"The needy adventurer is what I feel like in these days," he observed.
"And why not adventurer?" Harvey Grimm protested, as they descended the stone steps. "We are all needy, that is to say we all need something or other, and we all—those of us who understand life, at any rate—seek adventures. Even with the success I have myself attained—I will be quite frank with you, my dear Aaron—I am entirely unchanged. I can assure you that I am not above finding interest and pleasure, as well as profit, in any adventure which may come to hand."
His companion chuckled drily.
"I can well believe it," he murmured.
They strolled up the street, a somewhat curiously assorted couple. Mr. Harvey Grimm's grey felt hat, his neat and somewhat jaunty figure, rather suggested the successful trainer of careful habits, or elderly jockey enjoying the opulence of middle age. Aaron Rodd, on the other hand, looked exactly what he was—the lean and hungry professional man with whom the times have gone ill.
"Queer neighbourhood, this, you've chosen for your office, Aaron," his friend remarked, pausing as they neared the corner. "What sort of people come into these parts, anyway?"
"It's just a backwater. There's the broad stream of London flowing on to success and prosperity a few yards up the hill. If you listen for a moment you can hear it. These little streets are just parasitical branches, still alive and still struggling, but fit for nothing but to be snapped off. All the furtive businesses in the world might be conducted behind these silent, unwashed windows and blank doorways—shabby theatrical agencies, doubtful publications, betting offices of poor reputation. People come here to hide or to escape notice. There was a murder committed down by the railings at the end of the street, only a year or so ago."
"Obviously," Harvey Grimm remarked cheerfully, "the region of melancholia and tragedies. We must see how things go, Aaron. Perhaps, later on, it would be as well for you to move to a better-known part. Just at present, however, it is well enough."

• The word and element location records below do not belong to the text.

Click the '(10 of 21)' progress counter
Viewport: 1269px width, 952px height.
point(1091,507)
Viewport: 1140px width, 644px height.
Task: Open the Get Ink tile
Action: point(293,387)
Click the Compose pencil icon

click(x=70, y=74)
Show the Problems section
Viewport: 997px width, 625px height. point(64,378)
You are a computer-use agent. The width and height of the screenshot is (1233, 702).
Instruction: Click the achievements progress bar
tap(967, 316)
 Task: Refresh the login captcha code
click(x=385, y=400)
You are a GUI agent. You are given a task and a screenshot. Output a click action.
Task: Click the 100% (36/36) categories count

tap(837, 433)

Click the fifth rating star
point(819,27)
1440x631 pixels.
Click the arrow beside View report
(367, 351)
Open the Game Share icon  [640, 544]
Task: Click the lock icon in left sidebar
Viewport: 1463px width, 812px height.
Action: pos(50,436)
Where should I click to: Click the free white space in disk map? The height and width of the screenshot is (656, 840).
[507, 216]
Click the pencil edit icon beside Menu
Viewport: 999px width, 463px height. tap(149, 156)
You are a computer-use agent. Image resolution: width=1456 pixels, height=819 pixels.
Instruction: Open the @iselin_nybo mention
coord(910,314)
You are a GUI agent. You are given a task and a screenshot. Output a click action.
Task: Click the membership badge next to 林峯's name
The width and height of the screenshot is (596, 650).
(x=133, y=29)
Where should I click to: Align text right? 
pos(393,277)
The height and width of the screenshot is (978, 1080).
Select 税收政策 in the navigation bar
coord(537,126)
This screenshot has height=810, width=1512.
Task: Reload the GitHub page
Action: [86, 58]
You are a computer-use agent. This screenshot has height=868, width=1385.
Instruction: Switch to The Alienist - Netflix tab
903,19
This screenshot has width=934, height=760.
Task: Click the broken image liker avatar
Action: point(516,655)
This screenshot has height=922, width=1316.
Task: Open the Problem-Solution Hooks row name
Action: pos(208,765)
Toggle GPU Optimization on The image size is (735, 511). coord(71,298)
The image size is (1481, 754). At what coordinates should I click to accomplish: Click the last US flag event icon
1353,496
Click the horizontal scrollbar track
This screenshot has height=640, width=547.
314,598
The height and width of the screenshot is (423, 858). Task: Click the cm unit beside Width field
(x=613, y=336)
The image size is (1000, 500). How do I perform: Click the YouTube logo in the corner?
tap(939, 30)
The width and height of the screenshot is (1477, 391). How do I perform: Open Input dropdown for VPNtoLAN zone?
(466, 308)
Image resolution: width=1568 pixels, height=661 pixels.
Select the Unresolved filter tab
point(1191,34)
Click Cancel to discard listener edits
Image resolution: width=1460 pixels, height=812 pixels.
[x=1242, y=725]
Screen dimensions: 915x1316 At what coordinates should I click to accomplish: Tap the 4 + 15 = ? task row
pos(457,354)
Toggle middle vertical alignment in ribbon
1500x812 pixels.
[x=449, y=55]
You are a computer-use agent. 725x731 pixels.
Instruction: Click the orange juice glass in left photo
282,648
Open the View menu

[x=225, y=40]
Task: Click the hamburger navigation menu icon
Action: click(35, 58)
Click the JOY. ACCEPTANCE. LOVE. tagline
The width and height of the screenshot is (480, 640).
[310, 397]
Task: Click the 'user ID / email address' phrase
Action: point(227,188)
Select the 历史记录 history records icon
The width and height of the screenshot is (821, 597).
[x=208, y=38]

The tall young man looked down at his companion half derisively, half eagerly. He knew him too well to ask many questions, knew him too well to hope unduly, knew, too, the danger into which this simple luncheon might lead him. Yet only a few nights ago he had thought of the river! It was better to take luncheon with Harvey Grimm at the Milan than to feel the black waters sucking his breath away!